Word and element pointing records

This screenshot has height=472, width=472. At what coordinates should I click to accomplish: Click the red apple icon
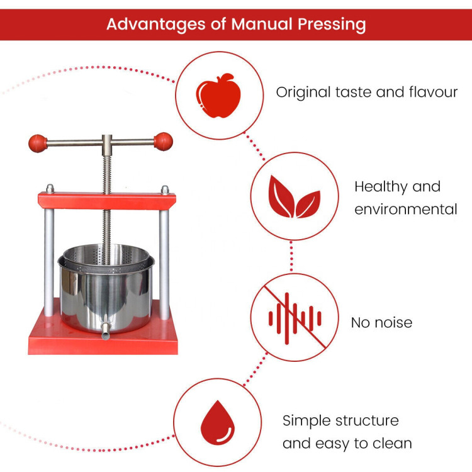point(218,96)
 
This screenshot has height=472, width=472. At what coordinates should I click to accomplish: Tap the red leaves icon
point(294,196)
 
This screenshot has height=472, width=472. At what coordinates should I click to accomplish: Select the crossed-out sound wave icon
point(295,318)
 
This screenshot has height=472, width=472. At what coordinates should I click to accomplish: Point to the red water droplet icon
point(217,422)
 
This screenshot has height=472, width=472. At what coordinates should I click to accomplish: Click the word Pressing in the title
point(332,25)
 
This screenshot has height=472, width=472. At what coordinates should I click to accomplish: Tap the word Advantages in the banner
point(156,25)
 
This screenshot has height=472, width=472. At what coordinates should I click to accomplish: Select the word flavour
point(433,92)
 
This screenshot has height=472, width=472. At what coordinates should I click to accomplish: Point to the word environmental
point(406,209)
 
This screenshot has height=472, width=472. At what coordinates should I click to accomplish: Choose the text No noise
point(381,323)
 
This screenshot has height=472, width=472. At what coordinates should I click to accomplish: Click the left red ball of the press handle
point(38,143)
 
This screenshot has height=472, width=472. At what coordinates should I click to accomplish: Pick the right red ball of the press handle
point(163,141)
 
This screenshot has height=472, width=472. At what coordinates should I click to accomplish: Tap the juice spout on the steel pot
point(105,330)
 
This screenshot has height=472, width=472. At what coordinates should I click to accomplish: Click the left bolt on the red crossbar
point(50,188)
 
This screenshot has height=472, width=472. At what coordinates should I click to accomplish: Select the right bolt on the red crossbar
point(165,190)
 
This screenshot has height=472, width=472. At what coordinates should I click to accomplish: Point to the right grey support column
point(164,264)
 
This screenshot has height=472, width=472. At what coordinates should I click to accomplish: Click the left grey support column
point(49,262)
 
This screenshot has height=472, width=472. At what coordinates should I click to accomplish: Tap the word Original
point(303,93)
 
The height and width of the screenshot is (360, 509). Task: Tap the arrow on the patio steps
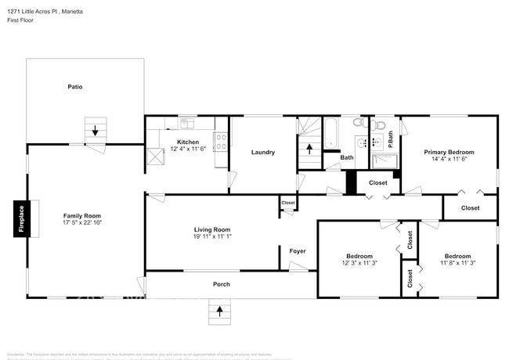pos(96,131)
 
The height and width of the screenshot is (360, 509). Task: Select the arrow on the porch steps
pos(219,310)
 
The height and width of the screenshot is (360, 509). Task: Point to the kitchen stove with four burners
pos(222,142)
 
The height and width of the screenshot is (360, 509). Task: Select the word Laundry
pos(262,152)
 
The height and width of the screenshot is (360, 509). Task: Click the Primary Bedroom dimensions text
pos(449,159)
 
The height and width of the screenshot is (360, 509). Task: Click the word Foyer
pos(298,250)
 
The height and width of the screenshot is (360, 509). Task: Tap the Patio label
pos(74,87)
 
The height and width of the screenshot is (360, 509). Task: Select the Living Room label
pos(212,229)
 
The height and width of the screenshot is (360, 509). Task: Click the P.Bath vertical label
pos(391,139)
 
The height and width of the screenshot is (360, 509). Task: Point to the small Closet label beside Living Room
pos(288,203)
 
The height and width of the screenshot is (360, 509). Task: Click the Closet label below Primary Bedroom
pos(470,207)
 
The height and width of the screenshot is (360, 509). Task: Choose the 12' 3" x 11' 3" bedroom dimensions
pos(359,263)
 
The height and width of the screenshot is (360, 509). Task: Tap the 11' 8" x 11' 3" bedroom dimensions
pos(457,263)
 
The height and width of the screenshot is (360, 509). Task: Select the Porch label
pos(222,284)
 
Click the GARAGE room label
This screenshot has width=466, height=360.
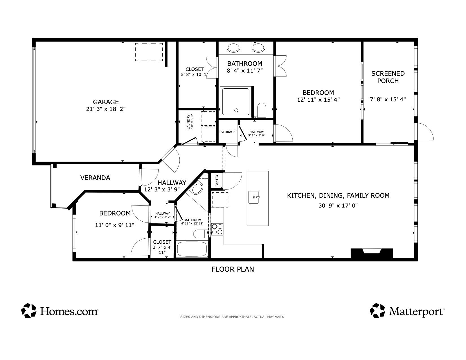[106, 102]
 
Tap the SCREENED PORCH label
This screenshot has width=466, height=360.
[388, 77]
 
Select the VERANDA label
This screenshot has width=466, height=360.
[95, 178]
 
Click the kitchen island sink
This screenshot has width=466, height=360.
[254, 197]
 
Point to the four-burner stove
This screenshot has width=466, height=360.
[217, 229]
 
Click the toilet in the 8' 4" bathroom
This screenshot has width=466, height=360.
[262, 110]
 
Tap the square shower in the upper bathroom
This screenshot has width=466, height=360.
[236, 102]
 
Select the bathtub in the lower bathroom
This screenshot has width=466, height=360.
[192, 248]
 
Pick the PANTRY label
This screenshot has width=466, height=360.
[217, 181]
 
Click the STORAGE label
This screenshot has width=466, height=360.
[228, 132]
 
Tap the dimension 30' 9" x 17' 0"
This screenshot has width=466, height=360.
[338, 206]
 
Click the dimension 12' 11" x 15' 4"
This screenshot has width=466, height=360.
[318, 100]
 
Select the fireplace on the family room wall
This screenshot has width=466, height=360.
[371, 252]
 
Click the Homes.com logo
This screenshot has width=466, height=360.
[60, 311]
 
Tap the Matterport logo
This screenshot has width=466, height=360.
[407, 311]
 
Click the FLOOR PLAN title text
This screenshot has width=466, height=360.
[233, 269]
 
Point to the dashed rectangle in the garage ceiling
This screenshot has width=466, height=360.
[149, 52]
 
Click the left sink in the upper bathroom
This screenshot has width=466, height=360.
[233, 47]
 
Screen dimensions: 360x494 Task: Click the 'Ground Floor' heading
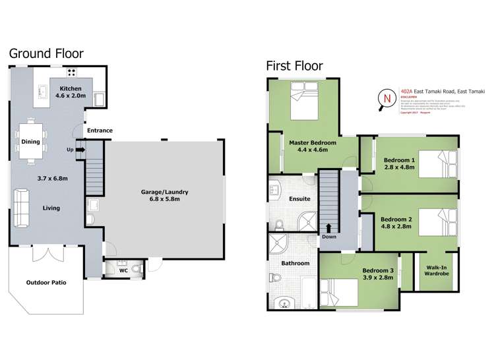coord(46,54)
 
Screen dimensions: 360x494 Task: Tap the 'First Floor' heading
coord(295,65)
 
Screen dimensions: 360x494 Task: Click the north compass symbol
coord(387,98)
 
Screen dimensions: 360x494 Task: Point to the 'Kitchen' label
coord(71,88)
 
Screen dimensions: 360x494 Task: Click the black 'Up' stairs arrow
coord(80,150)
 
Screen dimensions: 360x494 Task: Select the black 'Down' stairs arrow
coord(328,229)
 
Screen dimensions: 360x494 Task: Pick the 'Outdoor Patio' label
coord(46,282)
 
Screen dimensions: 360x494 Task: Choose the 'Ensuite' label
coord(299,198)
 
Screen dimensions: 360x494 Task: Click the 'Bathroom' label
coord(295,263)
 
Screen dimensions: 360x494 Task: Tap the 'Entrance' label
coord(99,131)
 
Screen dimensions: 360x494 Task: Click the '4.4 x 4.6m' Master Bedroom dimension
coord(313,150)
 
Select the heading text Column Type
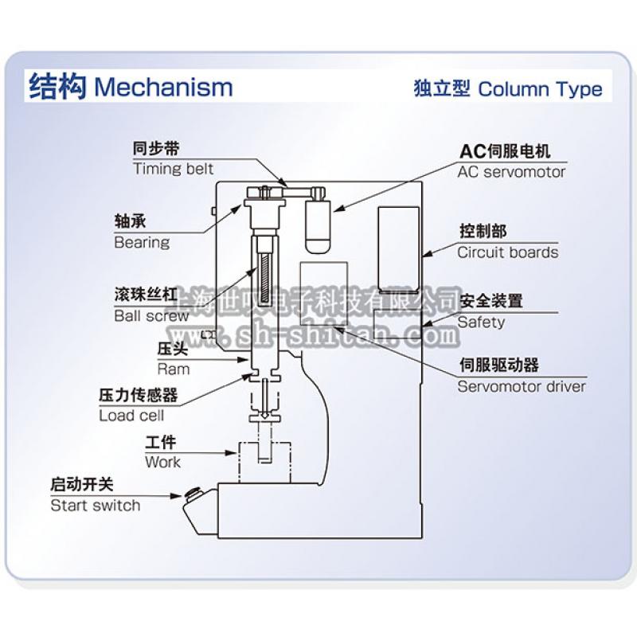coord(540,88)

* [What you will do]:
Rewrite the records from the line with "left grey support column" to the line with "pos(457,263)", requests included, multiplying each coordinate in the answers by 1.05 and rounding to whole numbers with halves rounded up. Keep the screenshot sizes in the requests unchanged, and leave the pictures out.

* [Solution to this exercise]:
This screenshot has height=472, width=472. At what coordinates should I click to accomplish: Click the left grey support column
point(51,275)
 
This screenshot has height=472, width=472. At what coordinates should I click to accomplish: Tap the word Original
point(318,98)
 
The height and width of the screenshot is (360, 509). Task: Tap the arrow on the patio steps
pos(101,138)
 
The height and width of the screenshot is (360, 509). Task: Select the arrow on the porch steps
pos(230,326)
 
The height and width of the screenshot is (360, 509). Task: Point to the kitchen stove with four burners
pos(233,149)
 
The height and width of the screenshot is (360, 509). Task: Select the word Laundry
pos(275,160)
 
The height and width of the screenshot is (360, 509). Task: Click the Primary Bedroom dimensions text
pos(471,167)
 
The height and width of the screenshot is (360, 509). Task: Click the word Foyer
pos(313,263)
 
The height and width of the screenshot is (360, 509). Task: Tap the Patio label
pos(78,91)
 
The height and width of the screenshot is (360, 509). Task: Select the Living Room label
pos(223,240)
 
The height and width of the screenshot is (360, 509). Task: Click the P.Bath vertical label
pos(411,146)
 
The height and width of the screenshot is (360, 509). Task: Point to the small Closet label beside Living Room
pos(302,213)
 
The height and width of the screenshot is (360, 509). Task: Click the Closet label below Primary Bedroom
pos(494,217)
 
The height and width of the screenshot is (360, 509). Task: Choose the 12' 3" x 11' 3" bedroom dimensions
pos(377,276)
 
The height and width of the screenshot is (360, 509). Task: Tap the 11' 8" x 11' 3" bedroom dimensions
pos(480,276)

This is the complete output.